Andreas Haahr Larsen
A thesis for the degree of Doctor of Philosophy defended December 2018.
The PhD School of Science, Faculty of Science, X-ray and Neutron Science, Niels Bohr Institute, University of Copenhagen
Prof. Lise Arleth
Analytical tools for structure determination of protein complexes with small-angle scattering
Proteins perform a wide range of vital physiological tasks in a complex interplay with other biological components, such as signaling molecules, nucleotides and lipids. To better understand the role of the proteins, their structure must be surveyed, as their function and structure are strongly coupled. Advanced experimental techniques are vital to be able to probe such biological nanostructures. A key to better understanding therefore lies in the development of these techniques. Small-angle scattering (SAS) is one of these techniques and is successful at determining the low-resolution structure of proteins and protein complexes in solution. The current thesis deals with some of the recent challenges in biological SAS. One challenge is the investigation of membrane proteins. In vitro studies of membrane proteins require a system for solubilization of the proteins, where detergent is the most common. The scattering contribution from the detergents can be suppressed with contrast variation in small-angle neutron scattering (SANS) by use of specially synthesized "invisible" detergents as developed in our research group. These have zero scattering contribution in the full q-range when measuring in a D2O-based buffer. I have developed tools for fully exploring this method. One challenge was to correctly include a layer of densely packed Water around the proteins without adding water at the region of the detergents. This and many other features is implemented in the program CaPP, developed during my PhD. CaPP also calculates the theoretical pair distance distribution function, p(r), as well as the scattering for protein structures in the protein data bank (PDB) format. I show that the calculations in CaPP are rapid and accurate. Another issue we had to deal with when using the "invisible" detergents was protein aggregation. Aggregation may hinder correct structure determination from the data. We therefore applied and refined a method to take aggregation into account using analytical structure factors. It is essential to be able to assess if one hypothesized model describes data significantly better than others. The F-test was applied and proved useful in that context.
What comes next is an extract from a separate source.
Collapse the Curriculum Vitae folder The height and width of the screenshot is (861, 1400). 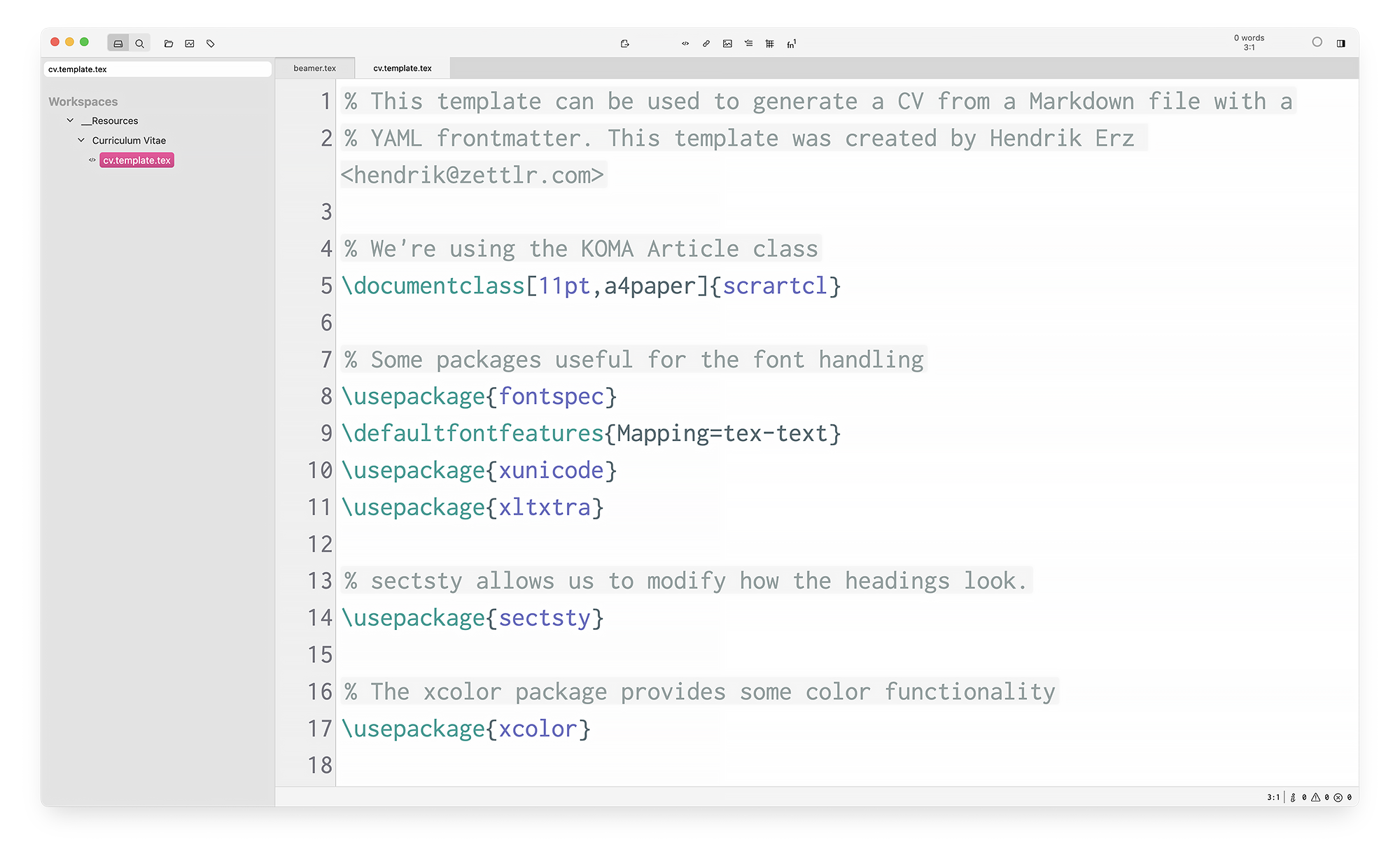coord(81,140)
Aimed with these new tools and the "invisible" detergents, we studied three different membrane protein complexes: the AMPA-type glutamate receptor 2 (GluA2), the sarco/endoplasmic reticulum calcium ATPase (SERCA), and the holo-translocon (HTL). Both GluA2 and SERCA are key players in neurological diseases, a field that is still poorly understood. GluA2 was investigated in solution in different ligandinduced conformational states. Some of the investigated states had been solved at high resolution, and we verified that these compact forms were also the solution structures. Moreover, we discovered a more open form, resembling that of a previously found electron microscopy structure. SERCA was investigated in a state with unknown structure. Our SANS data provided experimental evidence that SERCA was in an equilibrium state between two known forms. For HTL, it was established, that the protein complex contained a lipid core. Moreover, we provided evidence for flexibility in the SecDF domain of HTL. A fourth protein system, and a key player in neurodegenerative diseases, α-synuclein (αSN), was also studies. Under the right conditions, αSN forms fibrils and we used SANS for dynamic studies of a hypothesized Exchange between αSN monomers in solution and monomers in the fibrils. The SANS data moreover confirmed the existence of a layer of densely packed water around the fibrils, but also showed that it was not more dense or extended than water layer formed around other proteins.
Finally, we developed a statistical tool that utilizes Bayesian statistics to include prior information about the investigated system in analytical modelling. The method was too immature to be applied to any of the scientific cases, but we showed that the method is very promising. The method e.g. automatically determines the most probable value for the regularization parameter that weighs the prior knowledge and new SAS data. The Bayesian method also provides a good measure for the information content in data.
In conclusion, the thesis expands the borders of what can be "seen" with SAS by the development of new analytical and statistical tools as exemplified with four challenging scientific cases of biologically relevant protein complexes.